No, but you will want to set up data access auditing for such fields, and possibly something like dynamic data masking so employees can not easily access the raw data. Normal at-rest data encryption of the entire datastore (and backups!) should be sufficient.

[pier25]

> Yes, if you want to isolate yourself from any ramifications in the Safe Harbour/Privacy Shield/Paper Tiger #3 diplomatic processes.

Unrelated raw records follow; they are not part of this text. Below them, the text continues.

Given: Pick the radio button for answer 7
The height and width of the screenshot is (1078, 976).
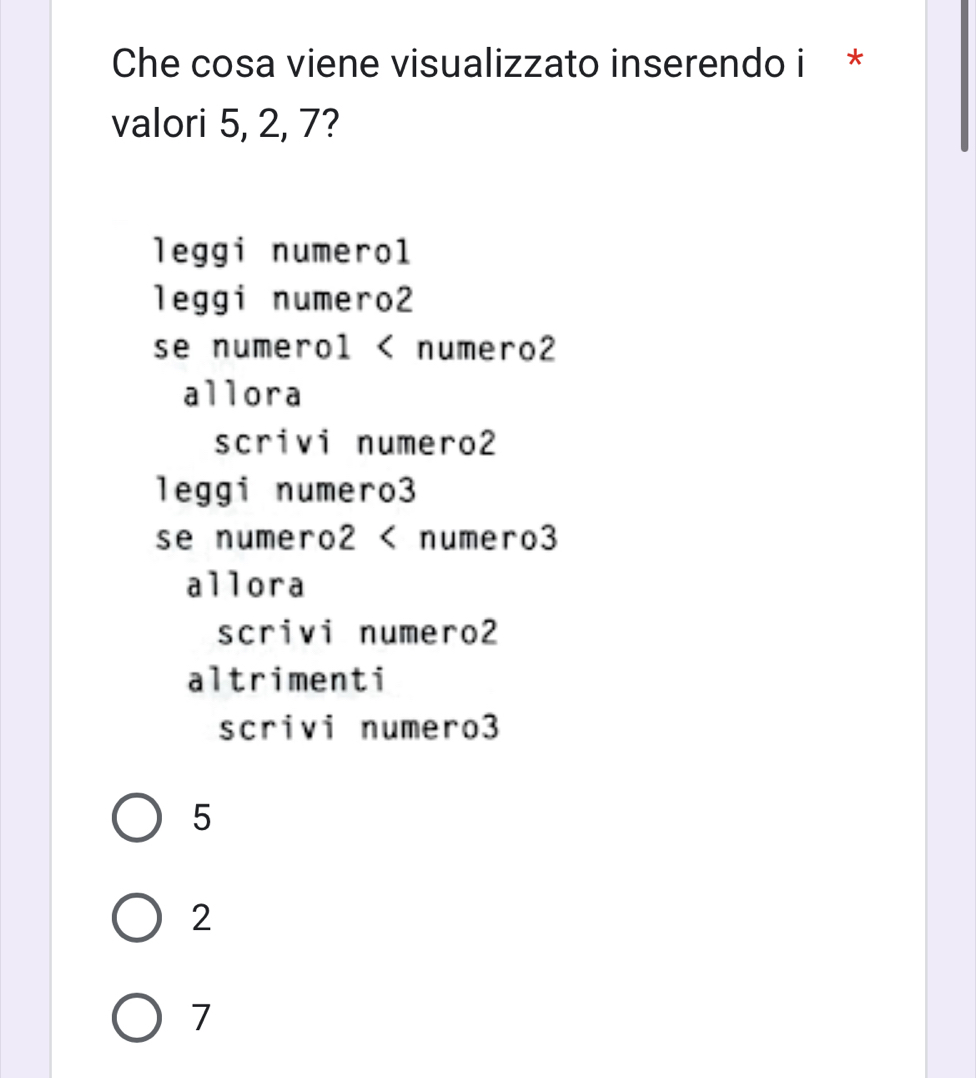Looking at the screenshot, I should click(137, 1018).
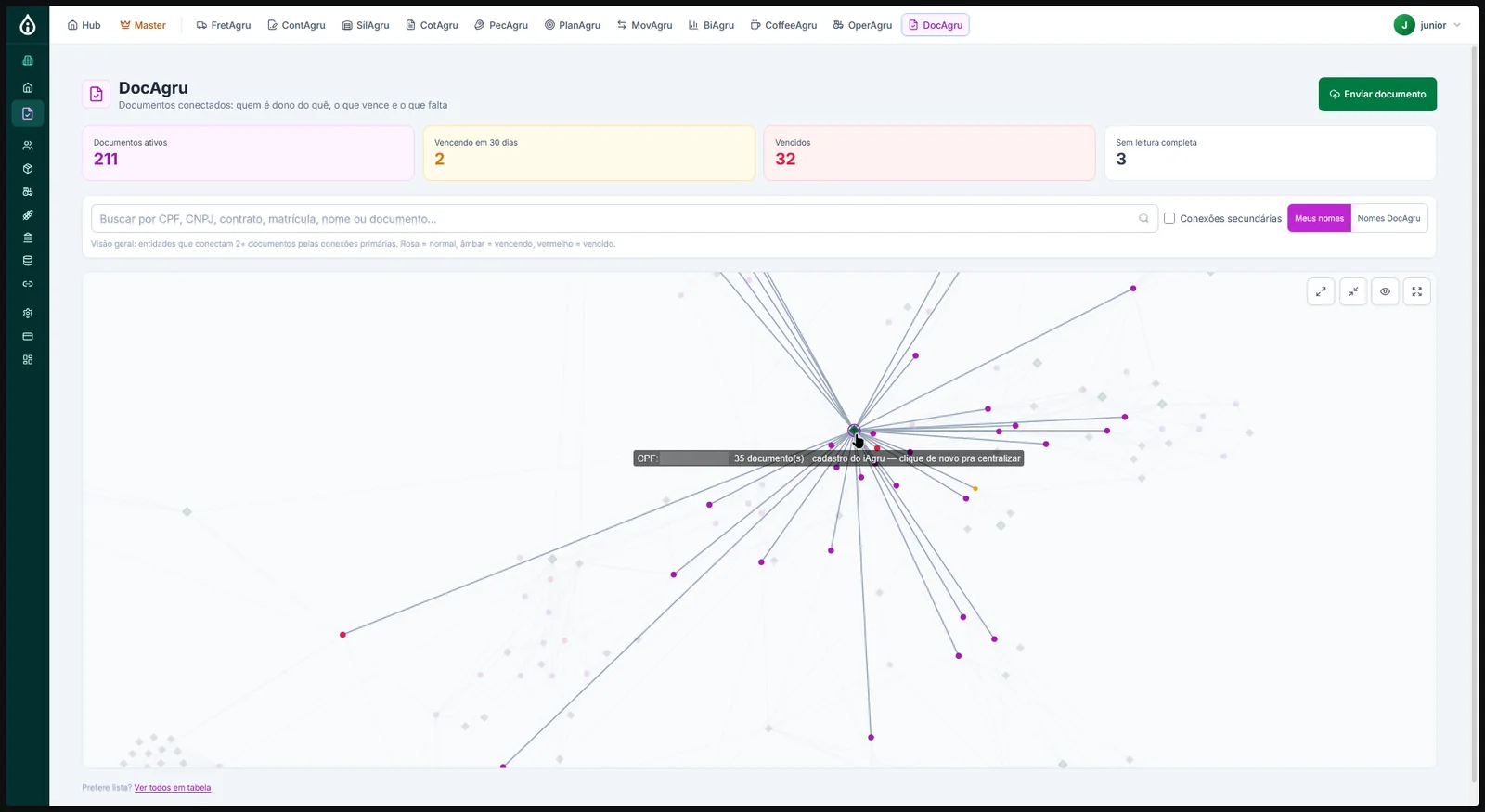Switch to the BiAgru tab

point(711,25)
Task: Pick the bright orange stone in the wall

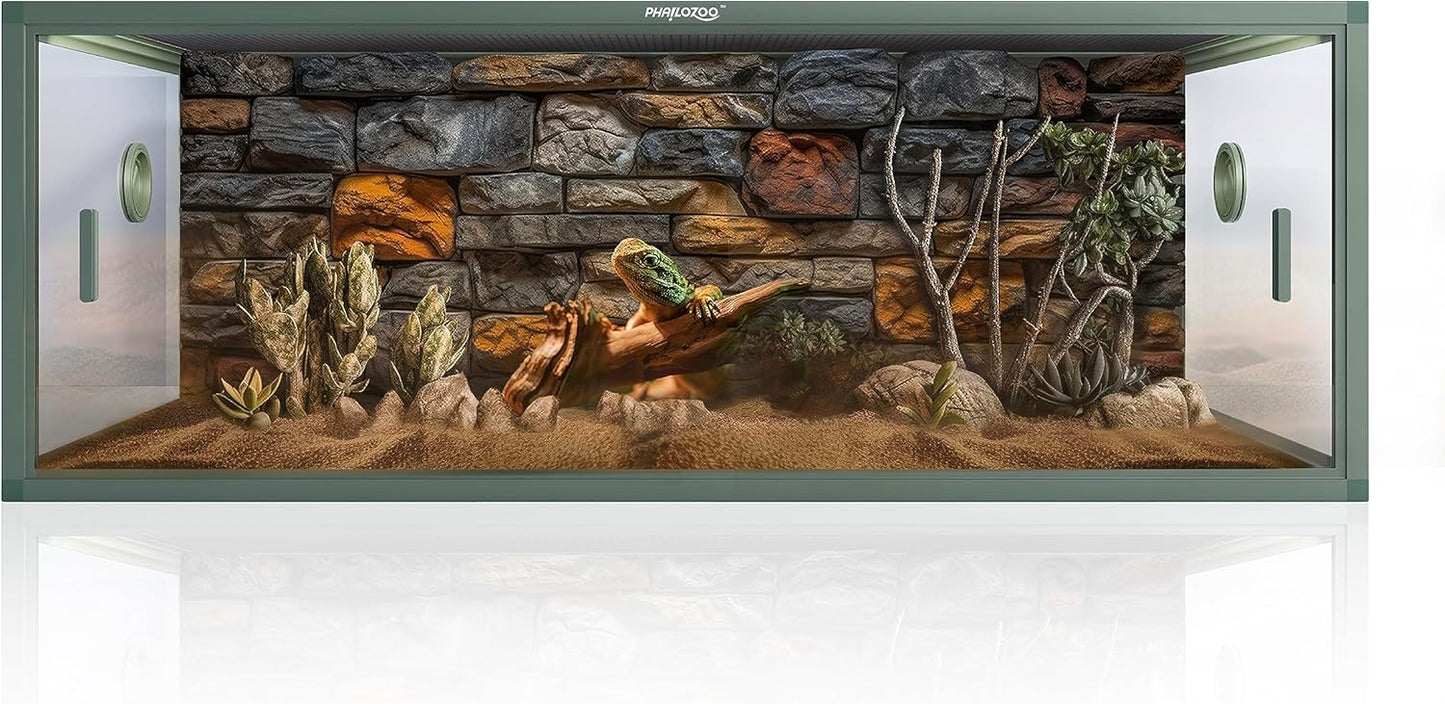Action: (x=393, y=215)
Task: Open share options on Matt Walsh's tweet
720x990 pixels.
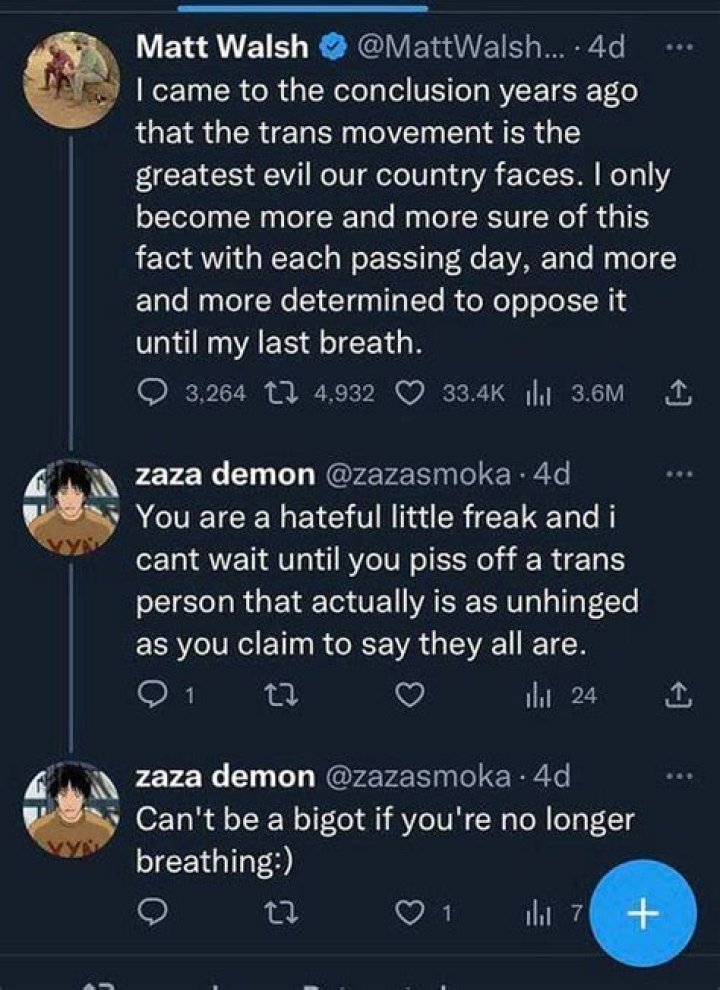Action: 680,392
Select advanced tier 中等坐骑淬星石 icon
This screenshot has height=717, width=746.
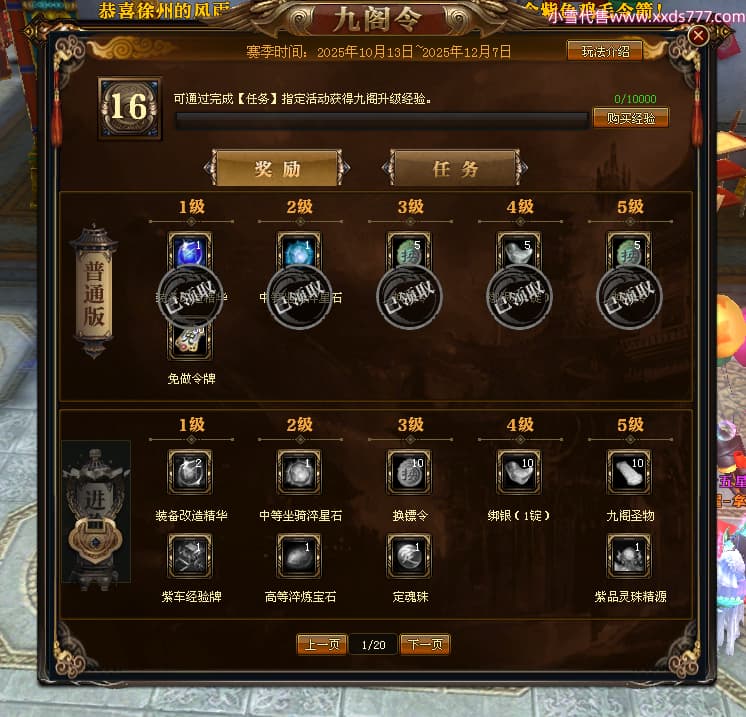point(299,472)
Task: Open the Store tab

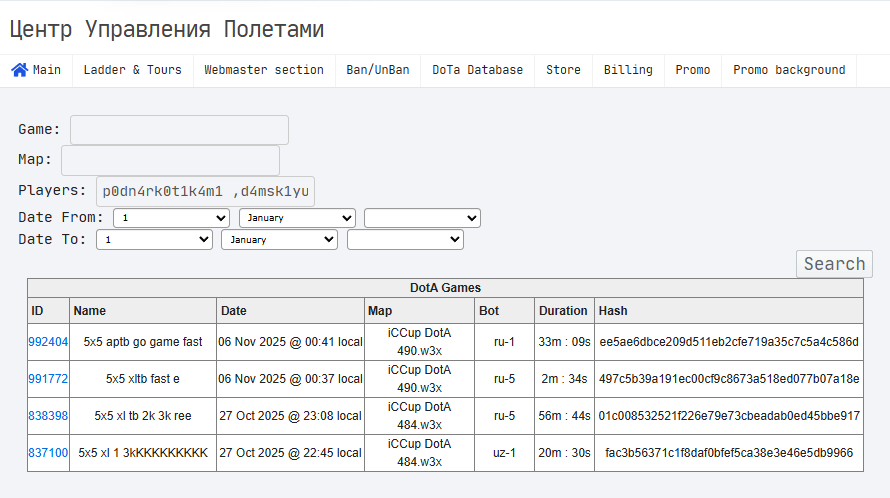Action: pos(563,70)
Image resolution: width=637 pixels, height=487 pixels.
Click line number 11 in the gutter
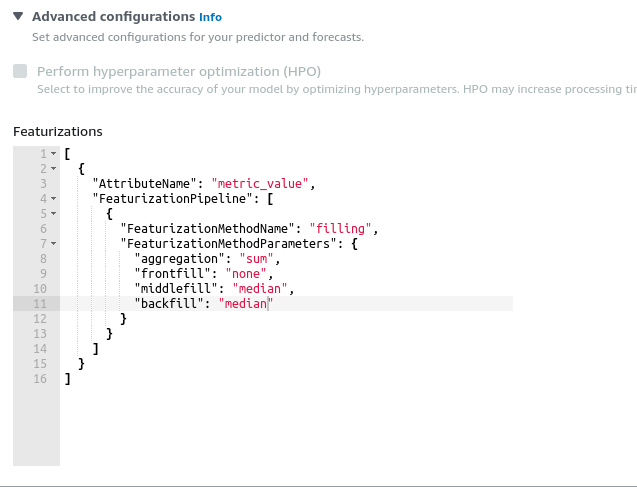41,304
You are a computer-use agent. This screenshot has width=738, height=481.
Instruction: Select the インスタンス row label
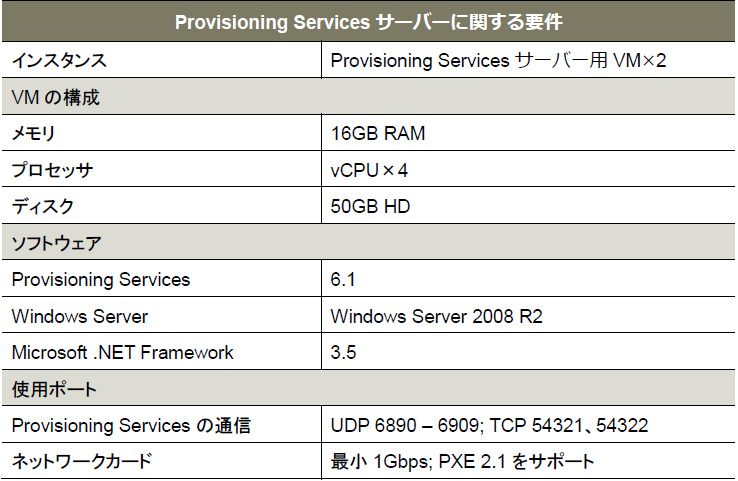point(59,61)
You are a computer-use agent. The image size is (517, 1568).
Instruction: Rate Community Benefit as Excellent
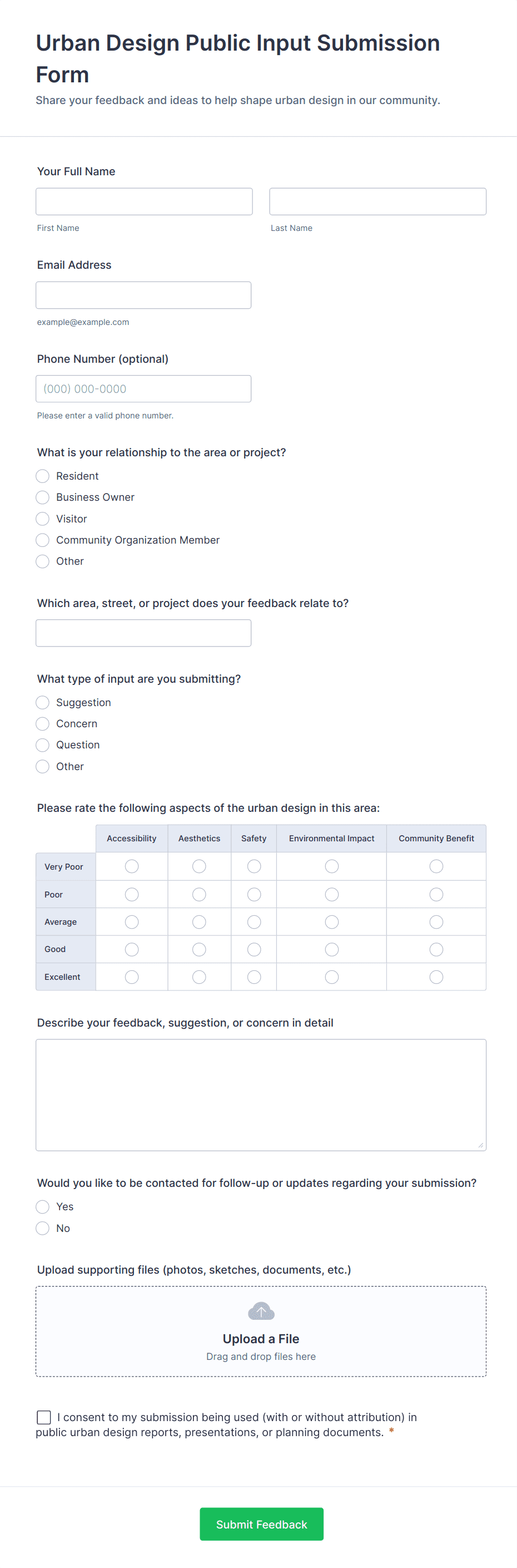click(x=436, y=977)
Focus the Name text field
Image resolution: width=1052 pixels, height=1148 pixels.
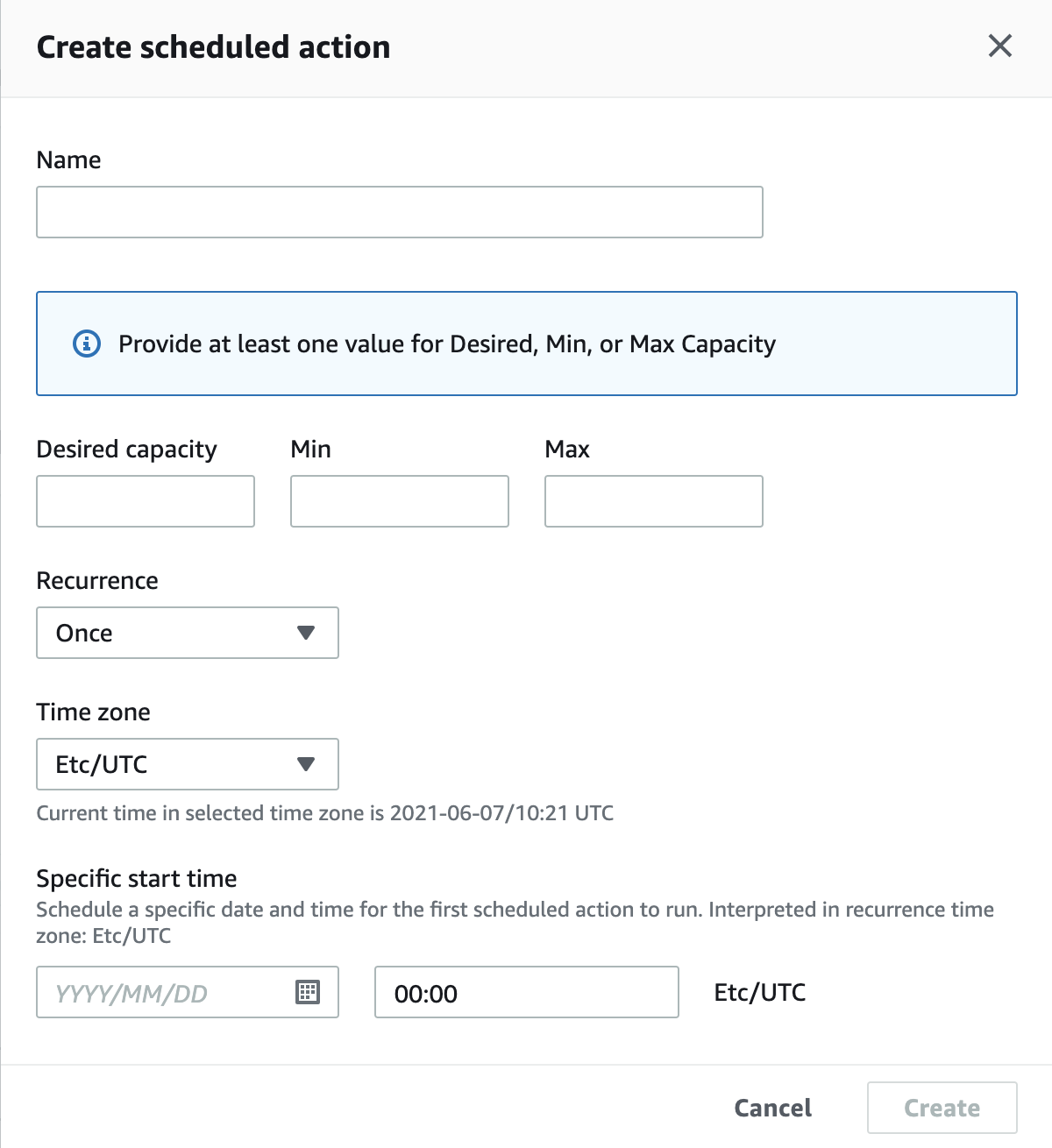399,212
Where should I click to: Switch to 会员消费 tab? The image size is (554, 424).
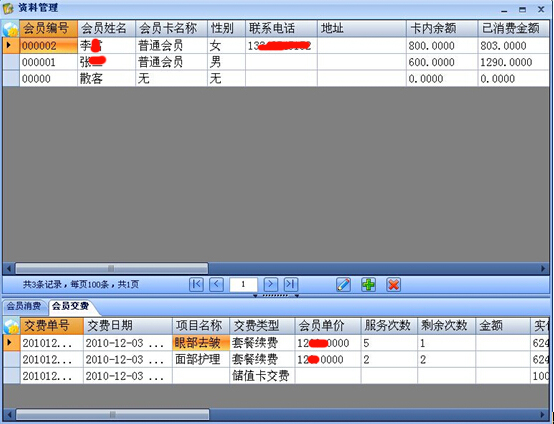click(x=24, y=306)
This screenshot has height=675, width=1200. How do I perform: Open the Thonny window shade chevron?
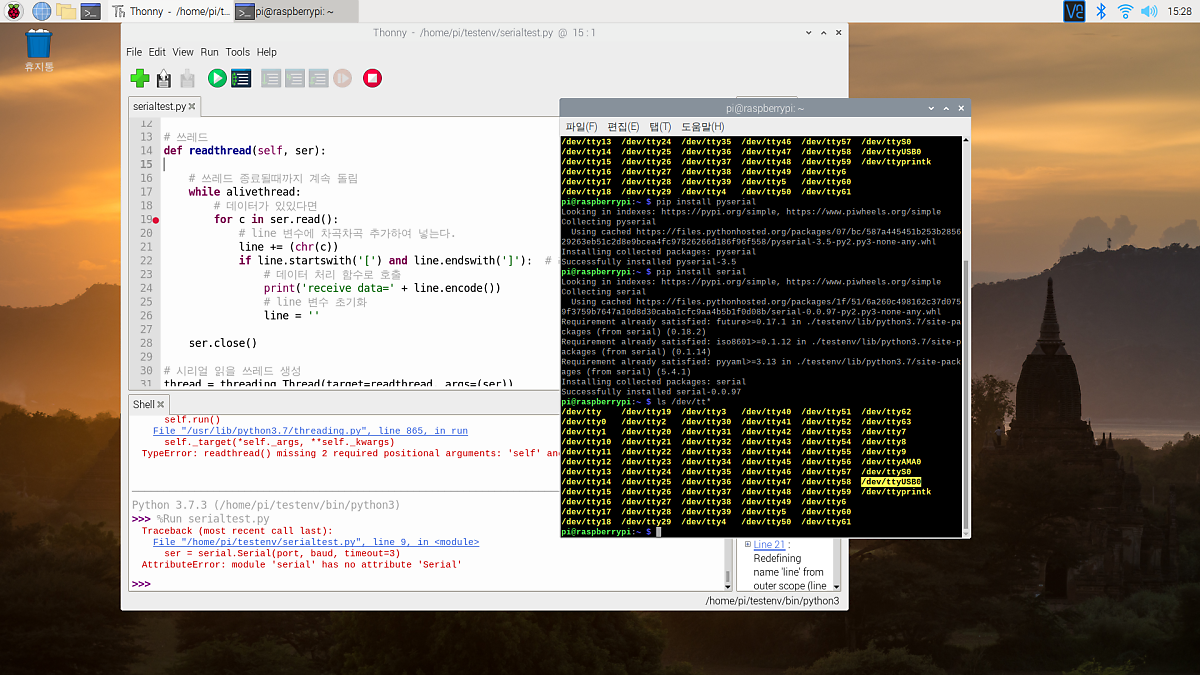pos(808,31)
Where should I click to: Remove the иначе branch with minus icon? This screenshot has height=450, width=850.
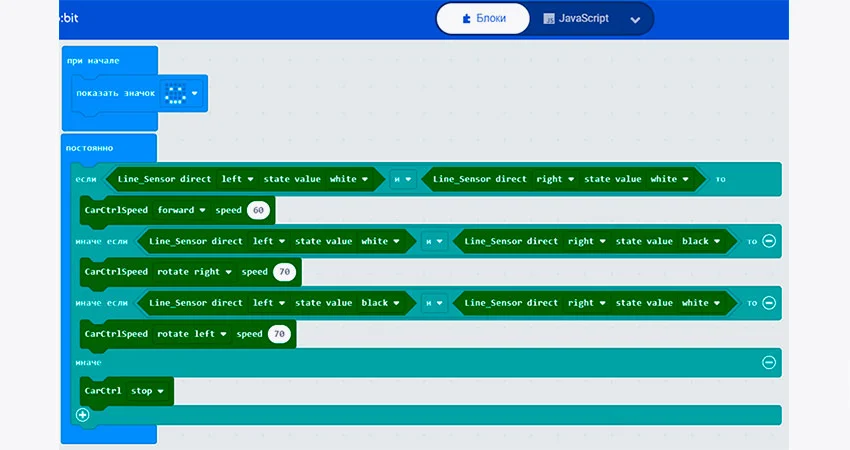(768, 362)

But if said US hosting company doesn't have the DB password then would this also apply? Do you think it would change anything if the data was encrypted at rest?

[tremon]

Strictly speaking, if said hosting company has access to the unencrypted data store they don't need any passwords. And if said hosting company has access to the encryption keys, any encrypted data store might just as well be considered unencrypted. So your question then becomes: how much effort should we spend on making it hard for our business partners to exfiltrate our data?

The problem with these kinds of questions is that the GDPR does not define any threat models, it only mentions "proper processes" and "adequate safeguards". Whether active subversion (by law or by greed) by your service provider should be included in your data loss exposure/risk assessments is very much an open question. At my company we decided to exclude such questions from the GDPR compliance process, and only include these scenario's in the threat models for our security assessments (note: that's not to say they are treated in isolation -- the results from our security assessments do inform our GDPR decisions like which data can be hosted where, but we do not repeat those same risk assessments in the GDPR survey).

To give a more direct answer to your question: I would consider encryption-at-rest a minimal requirement for a company hosting our internal data. Regardless of whether they're inside or outside the EU, and whether we're looking to host internal data, sales data or customer data; not being able to offer encryption at rest would mean my company won't use your hosting services for non-public data. For us, this specific ability is a supplier maturity test: if you haven't given serious thought about securing your customer's data, maybe we shouldn't be in business together.

But that decision is driven more by a defense-in-depth strategy about overall data security than by a specific GDPR requirement.

[jeroenhd]

Encrypted at rest or not, the hosting company could easily dump the encryption keys out of memory while the server is running. If you're an American citizen, the government can just directly go after you or your company. If American law enforcement can get access to the data (i.e. by plugging the server into a UPS and carting it out of the data center) you're violating the GDPR at the very least; both attempts at skirting around the lack of American privacy guarantees were defeated by the American government refusing to provide sufficient data protection laws for European citizens, after all, choosing to uphold the PATRIOT ACT (and other such laws) over the digital business of EU customers.

Something as simple as a database password definitely doesn't fly as far as I know based on reading through the GDPR. Maybe it's legal if you apply enough tricks, you should consult a lawyer if you want to know your workaround is sufficient.

However, by default, storing PII of EU citizens (+UK citizens, I believe, they've implemented the GDPR before they left) with American companies is not legal. I can see how in theory a remote disk drive with fully end-to-end encrypted traffic (encrypted inside the EU, merely stored abroad, the decryption key never leaving the EU) may be allowed, but if the data gets decrypted on the American end I'm pretty sure you're out of luck. Otherwise, any form of TLS would be enough to avoid the GDPR, and that's definitely not the case.

Encryption at rest doesn't protect you. In fact, may even be legally required, regardless of where you store your data. The GDPR doesn't specify any exact security measures, but you do have to try your hardest to secure any PII you may process or store and encryption at rest is one of the easiest steps you can take to do so. You should make a conscious decision of what data may leak to where, the impact of the leak, and ways to counteract such problems.